Seu Emanuel no almoço de alguns dias antes da chegada a Portugal bebeu sozinho: gritou, ameaçou bater na mulher, empurrou um dos filhos, jogou ao mar frio as redes, desperdiçou farinha, apagou fogo. Tertuliano ouviu ele proferir xingamento contra Aras, foi ter com ele. Pediu que se acalmasse, Seu Emanuel empurrou Tertuliano, disse que lhe cobraria todo favor com o corpo de Aras. Dona Rosa chorou e correu para dentro, Seu Emanuel soltou o cinto, Tertuliano logo pegou um facão e ficou a frente de Aras. Seu Emanuel repentinamente caiu, descobriram que estava adoecido.

A água estava para acabar: Seu Emanuel bebia, Aras quase nada, Dona Rosa e os filhos bebiam o que sobrava do marido e pai, Tertuliano bebia o resto de uma mistura alcoólica forte de Seu Emanuel. Não havia peixe, a farinha quase acabara, dias ainda de Portugal. Seu Emanuel, enfraquecido, ficou calmo. Tertuliano ajoelhou-se, pediu comida. Dois dias se passaram, Tertuliano disse para Seu Emanuel que jogasse a rede aos mares: ele se riu, não jogou. Tertuliano jogou, ela voltou com peixe para sete dias. Tertuliano ajoelhou-se e agradeceu pela comida cuja não eram dignos.

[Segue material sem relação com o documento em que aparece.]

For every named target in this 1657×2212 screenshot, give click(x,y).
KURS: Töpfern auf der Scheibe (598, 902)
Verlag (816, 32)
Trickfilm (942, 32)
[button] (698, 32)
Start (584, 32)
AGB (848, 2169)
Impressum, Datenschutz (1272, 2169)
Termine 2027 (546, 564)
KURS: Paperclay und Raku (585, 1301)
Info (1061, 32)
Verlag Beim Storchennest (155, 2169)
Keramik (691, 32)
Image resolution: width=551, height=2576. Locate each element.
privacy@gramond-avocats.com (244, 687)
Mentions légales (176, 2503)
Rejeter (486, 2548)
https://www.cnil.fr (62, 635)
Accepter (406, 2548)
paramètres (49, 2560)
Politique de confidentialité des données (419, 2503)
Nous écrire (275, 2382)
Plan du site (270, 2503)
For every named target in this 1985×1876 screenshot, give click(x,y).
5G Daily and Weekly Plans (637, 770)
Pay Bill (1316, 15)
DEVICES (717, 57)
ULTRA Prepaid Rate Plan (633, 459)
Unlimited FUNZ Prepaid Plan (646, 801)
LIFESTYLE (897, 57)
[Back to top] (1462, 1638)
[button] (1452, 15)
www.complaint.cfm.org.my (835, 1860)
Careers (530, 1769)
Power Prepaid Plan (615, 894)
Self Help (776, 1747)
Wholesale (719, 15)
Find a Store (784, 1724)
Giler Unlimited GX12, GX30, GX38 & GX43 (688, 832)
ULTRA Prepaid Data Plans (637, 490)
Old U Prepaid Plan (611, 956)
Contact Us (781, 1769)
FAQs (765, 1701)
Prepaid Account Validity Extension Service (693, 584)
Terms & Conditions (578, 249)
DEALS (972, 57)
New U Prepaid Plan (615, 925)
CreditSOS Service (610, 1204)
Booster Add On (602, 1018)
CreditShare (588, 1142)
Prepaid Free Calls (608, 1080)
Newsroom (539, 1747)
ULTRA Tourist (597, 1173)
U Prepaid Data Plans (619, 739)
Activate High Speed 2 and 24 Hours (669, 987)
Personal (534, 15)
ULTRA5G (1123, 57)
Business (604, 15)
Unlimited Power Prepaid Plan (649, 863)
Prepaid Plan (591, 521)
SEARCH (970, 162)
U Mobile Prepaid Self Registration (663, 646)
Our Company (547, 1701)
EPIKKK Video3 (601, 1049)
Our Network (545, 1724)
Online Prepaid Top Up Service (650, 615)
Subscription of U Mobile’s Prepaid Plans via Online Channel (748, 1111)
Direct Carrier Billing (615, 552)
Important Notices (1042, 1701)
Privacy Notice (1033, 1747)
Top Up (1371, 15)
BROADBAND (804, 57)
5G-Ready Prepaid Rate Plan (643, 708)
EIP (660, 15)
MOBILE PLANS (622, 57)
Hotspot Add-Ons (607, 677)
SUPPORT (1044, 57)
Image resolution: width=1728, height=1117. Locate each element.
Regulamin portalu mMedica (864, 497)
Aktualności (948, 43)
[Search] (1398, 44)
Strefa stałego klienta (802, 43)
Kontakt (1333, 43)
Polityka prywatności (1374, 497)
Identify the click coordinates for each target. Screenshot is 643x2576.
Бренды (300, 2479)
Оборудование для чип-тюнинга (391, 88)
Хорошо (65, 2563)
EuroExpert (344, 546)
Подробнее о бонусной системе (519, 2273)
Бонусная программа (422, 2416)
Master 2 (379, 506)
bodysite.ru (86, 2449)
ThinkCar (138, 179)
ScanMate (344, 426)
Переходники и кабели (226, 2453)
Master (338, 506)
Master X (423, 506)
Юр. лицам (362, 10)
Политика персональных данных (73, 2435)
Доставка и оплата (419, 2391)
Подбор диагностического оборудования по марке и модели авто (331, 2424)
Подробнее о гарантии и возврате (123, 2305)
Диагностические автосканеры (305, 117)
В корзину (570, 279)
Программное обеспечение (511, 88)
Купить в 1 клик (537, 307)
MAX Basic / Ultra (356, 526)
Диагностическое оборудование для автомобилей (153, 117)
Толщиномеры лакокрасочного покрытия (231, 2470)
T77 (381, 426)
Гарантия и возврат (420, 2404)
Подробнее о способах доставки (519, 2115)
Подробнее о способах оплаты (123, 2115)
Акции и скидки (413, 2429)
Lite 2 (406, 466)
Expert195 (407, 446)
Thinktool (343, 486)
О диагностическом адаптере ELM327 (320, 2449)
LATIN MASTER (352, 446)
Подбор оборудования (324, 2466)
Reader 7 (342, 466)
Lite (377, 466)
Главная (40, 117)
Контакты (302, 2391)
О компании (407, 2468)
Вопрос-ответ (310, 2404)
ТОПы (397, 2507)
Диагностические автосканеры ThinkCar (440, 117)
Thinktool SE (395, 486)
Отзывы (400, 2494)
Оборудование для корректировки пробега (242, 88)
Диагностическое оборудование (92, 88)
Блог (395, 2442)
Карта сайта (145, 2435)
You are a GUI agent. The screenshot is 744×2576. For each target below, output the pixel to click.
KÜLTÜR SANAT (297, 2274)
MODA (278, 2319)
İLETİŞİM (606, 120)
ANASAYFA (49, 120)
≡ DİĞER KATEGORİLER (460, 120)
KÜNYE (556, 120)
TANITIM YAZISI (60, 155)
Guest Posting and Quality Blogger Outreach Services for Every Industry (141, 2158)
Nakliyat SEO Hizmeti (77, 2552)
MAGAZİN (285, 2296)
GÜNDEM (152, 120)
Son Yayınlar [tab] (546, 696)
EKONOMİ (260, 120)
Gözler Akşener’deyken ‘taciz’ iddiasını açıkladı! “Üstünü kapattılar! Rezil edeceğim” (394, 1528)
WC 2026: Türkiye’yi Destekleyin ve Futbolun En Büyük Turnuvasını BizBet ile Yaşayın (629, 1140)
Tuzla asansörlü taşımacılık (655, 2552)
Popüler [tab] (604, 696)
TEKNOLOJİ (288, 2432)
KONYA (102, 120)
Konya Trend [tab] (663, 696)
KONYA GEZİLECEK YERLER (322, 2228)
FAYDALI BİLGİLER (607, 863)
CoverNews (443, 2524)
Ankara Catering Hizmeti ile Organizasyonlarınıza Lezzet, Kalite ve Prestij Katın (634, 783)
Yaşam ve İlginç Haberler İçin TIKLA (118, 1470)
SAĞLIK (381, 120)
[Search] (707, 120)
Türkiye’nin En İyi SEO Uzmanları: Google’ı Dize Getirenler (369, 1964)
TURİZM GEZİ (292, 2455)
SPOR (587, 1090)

Aras foi descuidada, Tertuliano estava perto e foi socorrê-la, uma de suas mãos foi decepada. Tertuliano passou a limpar o barco com uma só mão, não conseguia mais limpar os peixes ou lavar a louça. Pôde, durante um dia, apenas ler. Isso lhe foi refrigério.

Poucas horas para Portugal, Tertuliano dormia, Aras comia por três, Seu Emanuel tinha febre, Dona Rosa e os filhos olhavam ansiosamente para o horizonte.

Chegaram a Portugal, Tertuliano pediu que todos se sentassem antes de saírem do barco. Seu Emanuel olhou feio, sentou-se desconfiado: Tertuliano deu à família uma Escritura, ajoelhou-se, agradeceu, chorou. Aras ficou enjoada, foi vomitar em um canto.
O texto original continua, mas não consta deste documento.